[PROBLEM REQUIREMENTS] Nothing below is to be printed except the lines between the line holding "1389x625 pixels." and the line holding "Given: Click the Download", inclusive, each exactly as it appears.

[Data extracted from a collection]

■ ■ ■ ■ ■

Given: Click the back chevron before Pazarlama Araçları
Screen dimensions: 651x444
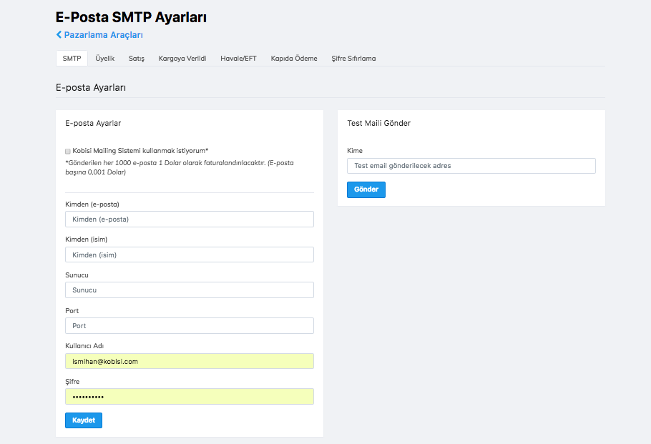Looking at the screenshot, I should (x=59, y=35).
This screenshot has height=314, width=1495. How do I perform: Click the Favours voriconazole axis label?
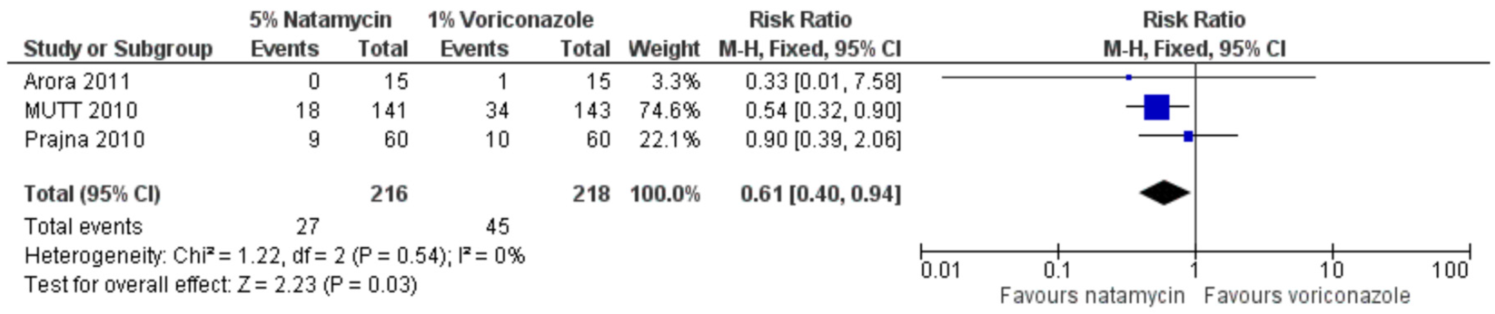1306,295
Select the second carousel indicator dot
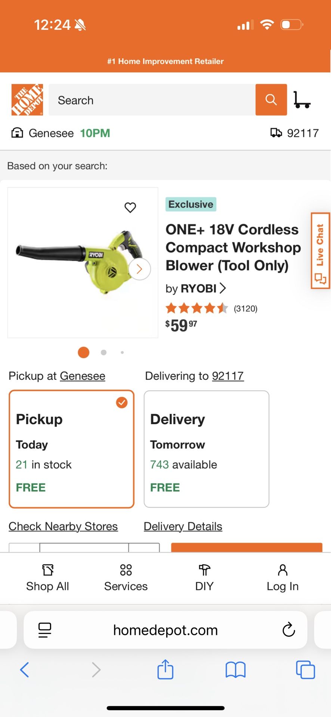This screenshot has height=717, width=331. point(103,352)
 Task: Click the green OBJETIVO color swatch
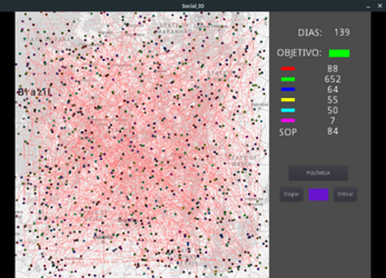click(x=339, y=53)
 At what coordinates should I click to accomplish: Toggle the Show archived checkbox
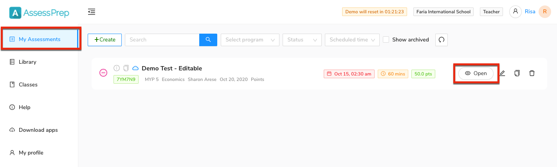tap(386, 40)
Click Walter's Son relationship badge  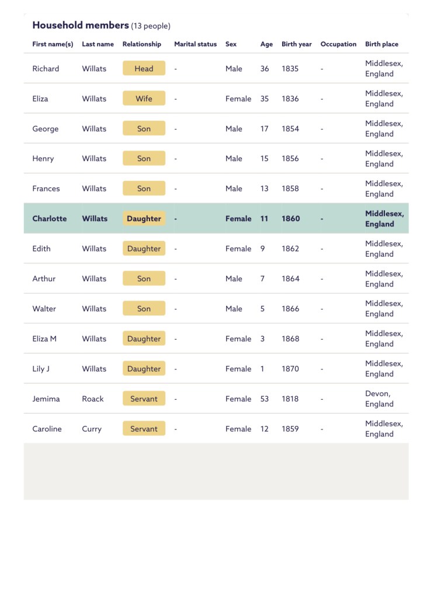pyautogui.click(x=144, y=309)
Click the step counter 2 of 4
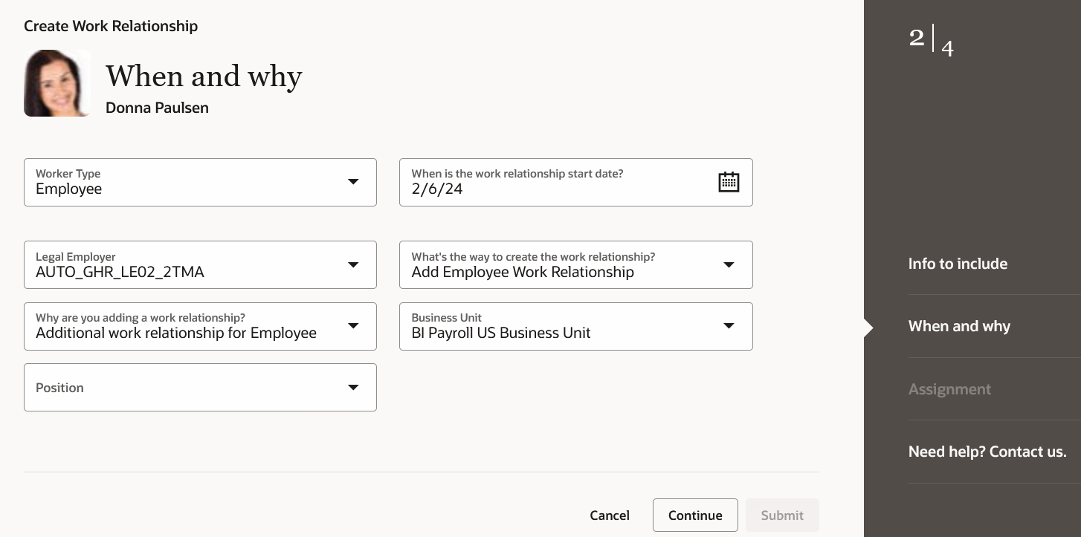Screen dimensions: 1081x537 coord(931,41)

■ ■ ■ ■ ■

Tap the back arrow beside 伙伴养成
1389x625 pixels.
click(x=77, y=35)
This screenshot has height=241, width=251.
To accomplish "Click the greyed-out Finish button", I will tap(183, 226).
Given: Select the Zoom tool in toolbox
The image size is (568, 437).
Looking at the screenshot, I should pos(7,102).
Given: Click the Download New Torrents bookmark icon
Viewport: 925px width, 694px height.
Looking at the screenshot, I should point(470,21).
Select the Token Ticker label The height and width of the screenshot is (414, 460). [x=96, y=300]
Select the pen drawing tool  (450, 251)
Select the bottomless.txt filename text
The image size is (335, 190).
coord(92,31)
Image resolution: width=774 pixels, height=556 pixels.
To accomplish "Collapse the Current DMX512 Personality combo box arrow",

■ ■ ■ ■ ■

[RESULT OF THIS TASK]
1389x625 pixels.
click(x=77, y=35)
This screenshot has height=241, width=251.
To accomplish "Click the greyed-out Finish button", I will tap(183, 226).
Given: Select the Zoom tool in toolbox
The image size is (568, 437).
Looking at the screenshot, I should pos(7,102).
Given: Click the Download New Torrents bookmark icon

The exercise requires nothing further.